Nous pouvons désormais comprendre la façon dont Descartes formule ici ce qu’il appelle la « méthode » : « on doit toujours, entre des choses également faciles, chercher d’abord celles qui sont les plus utiles ». S’il y avait une inégalité manifeste entre la facilité d’acquérir des connaissances et celle d’examiner le pouvoir de connaître, « le plus utile » serait évidemment de commencer par l’activité la « plus facile » des deux. Mais puisque nous tendons naturellement à trouver l’acquisition aussi facile que l’examen, nous devons convenir que le second est également aussi facile que la première : « il n’y a pas de raison », donc, pour que l’exacte délimitation de notre capacité « soit plus difficile à trouver que la solution de certaines questions habituellement posées en géométrie, en physique ou dans d’autres sciences ». Entre ces deux exercices également faciles de notre pouvoir de connaître, la priorité doit alors revenir à celui qui est « le plus utile », c’est-à-dire à cet examen qui, une fois effectué, rendra l’acquisition bien « plus facile » qu’elle ne l’était sans lui, en bannissant toute incertitude et en évitant que notre esprit travaille à tort et sans réflexion.
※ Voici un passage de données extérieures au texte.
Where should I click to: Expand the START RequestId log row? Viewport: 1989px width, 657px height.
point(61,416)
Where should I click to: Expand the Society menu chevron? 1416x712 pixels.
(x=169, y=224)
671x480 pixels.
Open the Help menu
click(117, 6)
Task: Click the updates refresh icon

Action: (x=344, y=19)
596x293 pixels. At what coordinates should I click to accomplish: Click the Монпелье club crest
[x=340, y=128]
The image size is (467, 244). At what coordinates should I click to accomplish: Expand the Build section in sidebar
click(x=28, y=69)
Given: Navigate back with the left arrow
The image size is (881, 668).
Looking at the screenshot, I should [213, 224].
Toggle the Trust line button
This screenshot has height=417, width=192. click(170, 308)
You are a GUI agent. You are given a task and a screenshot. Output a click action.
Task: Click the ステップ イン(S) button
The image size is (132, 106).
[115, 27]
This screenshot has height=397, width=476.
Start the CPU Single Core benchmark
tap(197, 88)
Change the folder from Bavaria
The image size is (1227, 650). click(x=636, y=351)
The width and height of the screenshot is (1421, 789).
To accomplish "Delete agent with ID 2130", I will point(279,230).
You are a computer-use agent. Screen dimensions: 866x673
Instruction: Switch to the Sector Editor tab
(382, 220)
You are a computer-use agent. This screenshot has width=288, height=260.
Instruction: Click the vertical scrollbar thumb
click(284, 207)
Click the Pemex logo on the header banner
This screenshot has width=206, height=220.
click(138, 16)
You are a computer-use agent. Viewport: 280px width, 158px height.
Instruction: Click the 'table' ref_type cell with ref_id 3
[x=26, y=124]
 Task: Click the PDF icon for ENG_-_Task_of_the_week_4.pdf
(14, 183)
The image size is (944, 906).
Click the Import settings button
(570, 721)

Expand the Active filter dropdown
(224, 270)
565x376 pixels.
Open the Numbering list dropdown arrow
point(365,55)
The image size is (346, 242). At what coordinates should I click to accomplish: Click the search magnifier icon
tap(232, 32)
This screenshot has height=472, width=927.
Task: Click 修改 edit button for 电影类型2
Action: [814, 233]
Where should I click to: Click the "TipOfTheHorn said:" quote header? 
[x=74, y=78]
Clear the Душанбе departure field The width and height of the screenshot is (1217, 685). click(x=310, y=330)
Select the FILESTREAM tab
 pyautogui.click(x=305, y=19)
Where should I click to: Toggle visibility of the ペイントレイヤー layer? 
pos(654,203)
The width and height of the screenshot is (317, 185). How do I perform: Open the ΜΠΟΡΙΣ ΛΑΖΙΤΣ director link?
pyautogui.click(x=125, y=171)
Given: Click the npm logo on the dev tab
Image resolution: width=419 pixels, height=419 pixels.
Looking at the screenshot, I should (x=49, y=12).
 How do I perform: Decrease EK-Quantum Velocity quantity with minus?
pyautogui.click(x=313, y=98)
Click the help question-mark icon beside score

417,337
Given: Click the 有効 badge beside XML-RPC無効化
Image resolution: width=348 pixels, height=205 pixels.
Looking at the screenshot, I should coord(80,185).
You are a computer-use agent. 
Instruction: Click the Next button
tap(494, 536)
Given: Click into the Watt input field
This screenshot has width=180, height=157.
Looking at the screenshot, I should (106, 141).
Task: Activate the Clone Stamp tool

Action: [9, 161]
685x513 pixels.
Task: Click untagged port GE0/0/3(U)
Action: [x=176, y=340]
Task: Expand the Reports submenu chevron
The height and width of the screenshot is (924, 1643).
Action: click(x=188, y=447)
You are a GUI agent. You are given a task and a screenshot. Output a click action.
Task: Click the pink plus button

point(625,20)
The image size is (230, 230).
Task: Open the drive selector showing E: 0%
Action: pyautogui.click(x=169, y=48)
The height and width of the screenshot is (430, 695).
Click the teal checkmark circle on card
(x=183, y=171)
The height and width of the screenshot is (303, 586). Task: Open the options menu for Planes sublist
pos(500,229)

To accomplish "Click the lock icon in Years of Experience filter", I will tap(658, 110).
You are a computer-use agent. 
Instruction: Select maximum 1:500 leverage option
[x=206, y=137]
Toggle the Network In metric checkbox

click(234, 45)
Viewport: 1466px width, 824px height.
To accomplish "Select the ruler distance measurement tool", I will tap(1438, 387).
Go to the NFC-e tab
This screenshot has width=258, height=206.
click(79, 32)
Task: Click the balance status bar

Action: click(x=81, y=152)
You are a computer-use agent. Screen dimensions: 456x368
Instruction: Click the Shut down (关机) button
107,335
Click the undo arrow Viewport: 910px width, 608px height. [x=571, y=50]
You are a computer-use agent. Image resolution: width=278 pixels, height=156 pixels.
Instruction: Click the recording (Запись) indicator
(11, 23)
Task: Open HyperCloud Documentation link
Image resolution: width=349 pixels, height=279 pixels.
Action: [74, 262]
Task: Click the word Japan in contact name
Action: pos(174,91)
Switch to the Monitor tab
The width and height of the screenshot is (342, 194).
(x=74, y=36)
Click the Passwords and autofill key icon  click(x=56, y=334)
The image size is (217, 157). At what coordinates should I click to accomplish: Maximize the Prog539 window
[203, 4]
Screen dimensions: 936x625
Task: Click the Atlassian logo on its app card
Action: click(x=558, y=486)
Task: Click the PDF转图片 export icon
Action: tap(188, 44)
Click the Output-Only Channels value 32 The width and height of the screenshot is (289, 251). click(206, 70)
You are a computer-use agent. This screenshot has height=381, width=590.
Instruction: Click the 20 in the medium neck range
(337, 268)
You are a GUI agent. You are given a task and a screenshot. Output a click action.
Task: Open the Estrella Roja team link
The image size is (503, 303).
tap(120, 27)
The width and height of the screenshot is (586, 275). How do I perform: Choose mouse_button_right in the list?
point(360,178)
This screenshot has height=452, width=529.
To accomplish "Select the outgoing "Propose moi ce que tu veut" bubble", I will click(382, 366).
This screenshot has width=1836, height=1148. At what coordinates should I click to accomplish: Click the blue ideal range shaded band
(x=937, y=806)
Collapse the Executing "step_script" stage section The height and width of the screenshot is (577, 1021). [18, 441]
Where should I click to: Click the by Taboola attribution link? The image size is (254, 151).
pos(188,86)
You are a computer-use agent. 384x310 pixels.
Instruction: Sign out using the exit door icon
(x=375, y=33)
« Cette méthode, écrit Descartes, ressemble à ces arts mécaniques, qui n’ont besoin d’aucun secours étranger, et qui enseignent eux-mêmes comment il faut fabriquer les instruments qu’ils exigent. » Le domaine de validité d’une telle « ressemblance » est étroitement circonscrit : tout comme la connaissance humaine peut se prendre pour objet afin de jauger sa capacité, certains arts mécaniques (en l’occurrence ici l’art du forgeron) sont en mesure de fabriquer leurs propres instruments. Au-delà de cette autoréférence, et de ses implications, l’analogie serait sujette à caution, comme Descartes l’énonce avec force dès le commencement des Règles pour la direction de l’esprit. Rien n’est en effet plus trompeur, à ses yeux, qu’une comparaison entre la science et les arts : dans la première, la lumière unique de l’esprit se projette sur tous les objets sans être divisée, tandis que chaque art, cultivant une aptitude particulière du corps, est au contraire exclusif des autres arts.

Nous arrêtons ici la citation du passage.